The front of the shoulders.
Back of the shoulders.
What can you sense in this part of the body?
Your armpits.
They're tight.
They're relaxed.
Moving your attention to your upper arms.
The front,
Sides and back of your upper arms.
Both elbows.
The bone.
The bone,
The inner part of the elbow.
Your forearms.
Bringing attention to what you can feel in your forearms in this moment.
Your wrists,
Circling your wrists with attention.
And moving your attention into your hands,
The palms of your hands,
The backs of your hands,
Your thumbs,
Your fingers.
The gaps between the fingers.
What can you sense in your fingertips?
Broadening your attention to now focus on the entire region of both arms.
From your shoulders down to the tips of your fingers.
Moving your attention to your torso.
Through the chest region,
The breasts,
Ribs.
Perhaps noticing the pulsing of the heart.
The stomach as it rises and falls with each in-breath and out-breath.
The lower abdomen.
The pelvic region.
Sensing into the inside of the front of the torso,
The organs,
Muscles encased within that area.
Noticing the sensation of breathing throughout the entire torso region.
And moving your attention to the sides of your torso,
From the armpits through the sides of the ribs,
Through the sides of the waist to the hips.
Noticing what you can sense in this moment.
And the back of the torso.
From the shoulder blades.
Noticing any movement in the back of the ribs,
Particularly as you breathe.
The arch of the back.
And the lower back,
Tailbone sacrum resting against the floor or against the chair.
Noticing any sensations in that part of your body.
And broadening your attention to take in all of the torso,
The length and the breadth of the back,
The sides,
The front.
Imagining you can breathe into that region,
Filling up all of the cells with oxygen.
And breathing out from the entire region of the torso.
Bringing your attention to the tops of your legs,
To the part where the thigh bones join the hips.
Focusing on the upper legs,
The thighs,
The tops of the thighs,
The inner and outer sides of the thighs,
The underside of the thighs,
The inside of the thighs.
Any tightness,
Any looseness.
Moving your attention to your knees,
Kneecaps,
Sides of the knees,
Back of the knees.
Any clenching or knot.
Your lower legs,
Calves,
The front of your lower legs,
The shin area,
Sides,
The skin all around that part of your body.

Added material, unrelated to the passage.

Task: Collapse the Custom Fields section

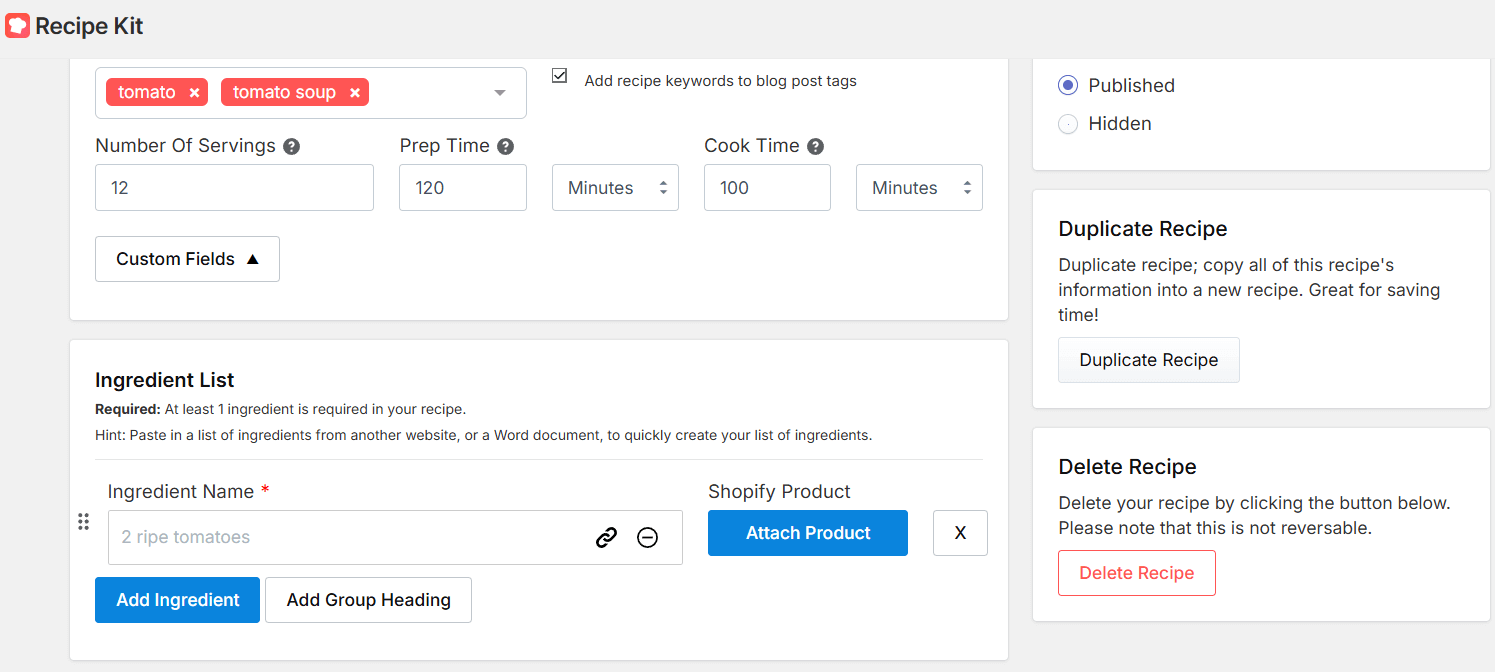Action: point(187,259)
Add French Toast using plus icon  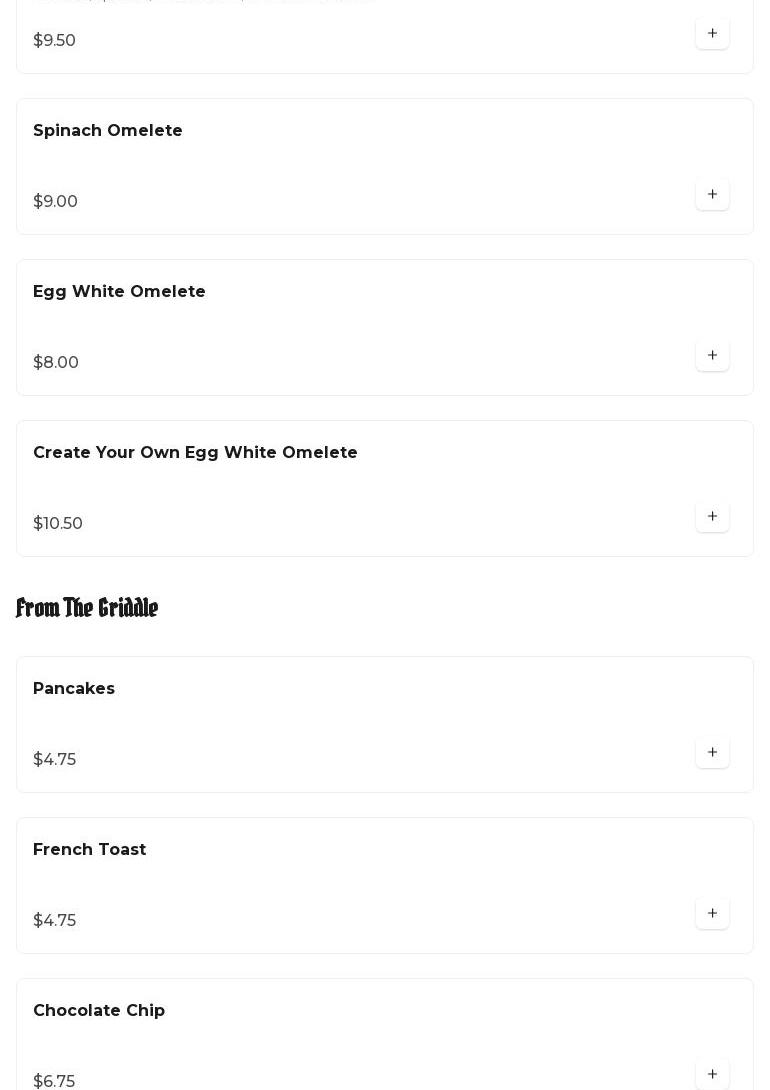pos(712,913)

Moving your attention to your ankles,
Circling the ankles with awareness.
Noticing what you can feel in this moment.
Moving your attention to your feet,
The heels,
Any pressure or knot,
The soles of your feet,
The arches,
Any tingling or no sensation.
The balls of your feet,
Your big toes,
Your little toes,
All the toes in between,
The gaps between the toes.
The tops of your toes.
Moving your attention to the tops of your feet,
Into the sides of your feet.
Then broadening your attention so that you are now focusing on the whole region of both legs,
From the tops of the thighs down to the tips of the toes.
Again,
Imagining you can take a deep breath and breathe all the way into that region of the body.
Imagining you can breathe out from that region.
Now expanding your awareness so that you are focusing on the entire body at once,
From the top of your head to the very bottom of your feet.
Noticing any sensations throughout your body,
Any movement,
Any stillness,
Warmth,
Coolness,
Tingling or knot.
Cradling your body in awareness,
Sensing what's true for you in this moment.
And when you're ready,
Allowing your breath to once again take centre stage in your awareness.
And thanking yourself for taking these minutes for self-care.